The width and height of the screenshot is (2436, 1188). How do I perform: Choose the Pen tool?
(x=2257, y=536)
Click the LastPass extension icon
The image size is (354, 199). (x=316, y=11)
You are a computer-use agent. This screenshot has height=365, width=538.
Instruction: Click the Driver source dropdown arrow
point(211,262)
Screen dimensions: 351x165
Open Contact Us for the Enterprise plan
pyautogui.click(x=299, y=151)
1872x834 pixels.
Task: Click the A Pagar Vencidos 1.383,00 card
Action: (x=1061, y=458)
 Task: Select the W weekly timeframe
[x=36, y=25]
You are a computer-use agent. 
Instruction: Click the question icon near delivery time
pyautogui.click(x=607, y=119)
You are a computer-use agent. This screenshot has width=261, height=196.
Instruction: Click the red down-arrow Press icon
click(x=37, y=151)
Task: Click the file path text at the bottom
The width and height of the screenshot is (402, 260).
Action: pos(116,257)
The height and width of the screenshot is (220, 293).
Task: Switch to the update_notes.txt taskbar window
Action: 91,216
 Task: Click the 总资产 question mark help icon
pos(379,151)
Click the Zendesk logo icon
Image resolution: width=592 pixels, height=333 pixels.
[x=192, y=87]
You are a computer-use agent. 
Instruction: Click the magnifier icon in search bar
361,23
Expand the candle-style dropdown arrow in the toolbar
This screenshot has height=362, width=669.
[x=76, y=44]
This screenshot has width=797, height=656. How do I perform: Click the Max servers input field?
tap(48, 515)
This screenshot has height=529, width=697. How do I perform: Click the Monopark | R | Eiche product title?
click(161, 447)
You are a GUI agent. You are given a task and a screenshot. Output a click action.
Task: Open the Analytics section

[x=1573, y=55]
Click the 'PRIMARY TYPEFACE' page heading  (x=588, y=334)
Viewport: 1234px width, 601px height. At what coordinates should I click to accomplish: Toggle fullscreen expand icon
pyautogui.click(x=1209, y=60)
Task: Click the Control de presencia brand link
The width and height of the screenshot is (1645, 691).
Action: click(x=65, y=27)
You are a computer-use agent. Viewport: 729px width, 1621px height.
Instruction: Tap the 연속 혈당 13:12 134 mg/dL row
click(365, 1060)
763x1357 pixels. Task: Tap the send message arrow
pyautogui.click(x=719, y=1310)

────────────────────

#### THE REQUEST:
Collect every line above that contains the word "perform".

#### FULL SOLUTION:
The width and height of the screenshot is (2436, 1188). How do I perform: Choose the Pen tool?
This screenshot has width=797, height=656. How do I perform: Click the Max servers input field?
This screenshot has height=529, width=697. How do I perform: Click the Monopark | R | Eiche product title?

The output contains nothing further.